“Se você roubasse um beijo de alguém, como faria para devolvê-lo?”
A singeleza dessa indagação resume muito bem a dimensão alcançada por Hoje Eu Quero Voltar Sozinho, lindíssimo filme de estreia de Daniel Ribeiro, um aprimoramento de seu curta Eu Não Quero Voltar Sozinho, sucesso de 2010. Ali está contida a delicadeza da descoberta do amor, para além de uma simples sexualidade. No intimismo da pergunta, no frisson ressentido da possível resposta e na ternura dessa interlocução testemunhada por nós, espectadores, está a precisão (nunca intromissão) do roteiro escrito pelo próprio diretor, que consegue universalizar os sentimentos construídos para que seus personagens se tornem algo muito maior que dois adolescentes gays em conflitos emocionais.

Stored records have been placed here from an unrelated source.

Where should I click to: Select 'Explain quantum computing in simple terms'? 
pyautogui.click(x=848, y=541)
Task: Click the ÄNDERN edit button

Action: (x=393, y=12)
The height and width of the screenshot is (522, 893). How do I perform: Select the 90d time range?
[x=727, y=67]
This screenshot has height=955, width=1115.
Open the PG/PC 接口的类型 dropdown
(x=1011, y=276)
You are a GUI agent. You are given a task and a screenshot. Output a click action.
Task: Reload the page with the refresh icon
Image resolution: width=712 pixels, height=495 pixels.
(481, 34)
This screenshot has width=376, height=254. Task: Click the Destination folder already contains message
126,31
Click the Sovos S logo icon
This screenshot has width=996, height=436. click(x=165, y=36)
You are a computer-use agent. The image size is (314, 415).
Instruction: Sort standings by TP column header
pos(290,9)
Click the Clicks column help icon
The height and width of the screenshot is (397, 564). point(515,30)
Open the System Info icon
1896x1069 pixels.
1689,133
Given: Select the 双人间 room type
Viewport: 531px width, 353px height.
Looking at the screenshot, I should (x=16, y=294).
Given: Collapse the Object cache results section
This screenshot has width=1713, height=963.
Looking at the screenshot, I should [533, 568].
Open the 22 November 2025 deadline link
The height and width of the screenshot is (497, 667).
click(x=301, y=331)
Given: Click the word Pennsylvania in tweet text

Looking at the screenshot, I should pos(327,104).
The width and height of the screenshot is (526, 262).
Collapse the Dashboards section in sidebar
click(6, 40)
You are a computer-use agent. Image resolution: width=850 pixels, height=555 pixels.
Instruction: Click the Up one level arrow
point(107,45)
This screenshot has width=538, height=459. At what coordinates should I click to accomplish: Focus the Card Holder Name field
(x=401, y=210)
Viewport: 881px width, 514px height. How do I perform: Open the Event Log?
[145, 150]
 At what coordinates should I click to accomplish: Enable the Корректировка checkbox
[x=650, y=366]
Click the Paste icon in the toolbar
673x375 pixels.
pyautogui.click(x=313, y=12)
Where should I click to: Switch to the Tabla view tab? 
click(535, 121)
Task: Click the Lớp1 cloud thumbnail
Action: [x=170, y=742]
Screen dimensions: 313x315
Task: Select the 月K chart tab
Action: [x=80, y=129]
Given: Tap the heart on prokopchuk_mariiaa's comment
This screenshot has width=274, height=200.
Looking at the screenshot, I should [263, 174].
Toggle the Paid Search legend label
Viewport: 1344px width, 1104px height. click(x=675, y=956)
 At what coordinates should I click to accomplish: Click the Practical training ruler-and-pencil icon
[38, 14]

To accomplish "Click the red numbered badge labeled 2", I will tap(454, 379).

Mas Hoje Eu Quero Voltar Sozinho faz pensar também sobre como poucas vezes a arte que se propõe a recorrer sobre o universo gay, versa sobre àquilo que mais denota a relação entre seus seres: o amor. Fala-se muito sobre descobertas sexuais, lê-se bastante a cerca dos imponderáveis desejos, mas é bem mais difícil uma imersão mais apurada sobre como regem os sentimentos de indivíduos que têm sua sensibilidade marginalizada antes mesmo de desenvolvê-la.
Recentemente o americano Deixe a Luz Acesa sublinhou com observação um tanto aguda a questão. Agora, com essa quase fábula (muito bem fotografada) sobre o amor que emerge do encontro de Leo (Guilherme Lobo), adolescente que nasceu cego, e Gabriel (Fabio Audi), somos preenchidos pela face mais solar e pulsante dos primeiros passos afetivos, da palavra lançada em sorrisos contidos e o frisson do amor mútuo.
São tão legítimos os sentimentos retratados. São tão sinceros os olhares lançados. O filme consegue nos fazer indagar a todo momento, como orientações sexuais ainda são tratadas como diferenciação social quando naquilo que torna todos os seres iguais, os tidos como diferentes, são tão parecidos? O amor ainda é a forma mais efetiva expor humanidades e ninguém está imune a essa verdade. Nem gays, nem héteros, nem você, nem eu… A única orientação exigida aqui é a emocional. E é justamente no terreno das emoções que a pergunta que inicia esse texto é respondida. E em vez do choque ou estranhamento de testemunhar o beijo íntimo e pessoal de dois adolescentes gays, fica a certeza de que a veracidade do ato legitima o fato.
Hoje Eu Quero Voltar Sozinho é um filme tocante e importantíssimo para o cinema nacional. Principalmente por fazer do amor a única bandeira que deve existir entre os indivíduos.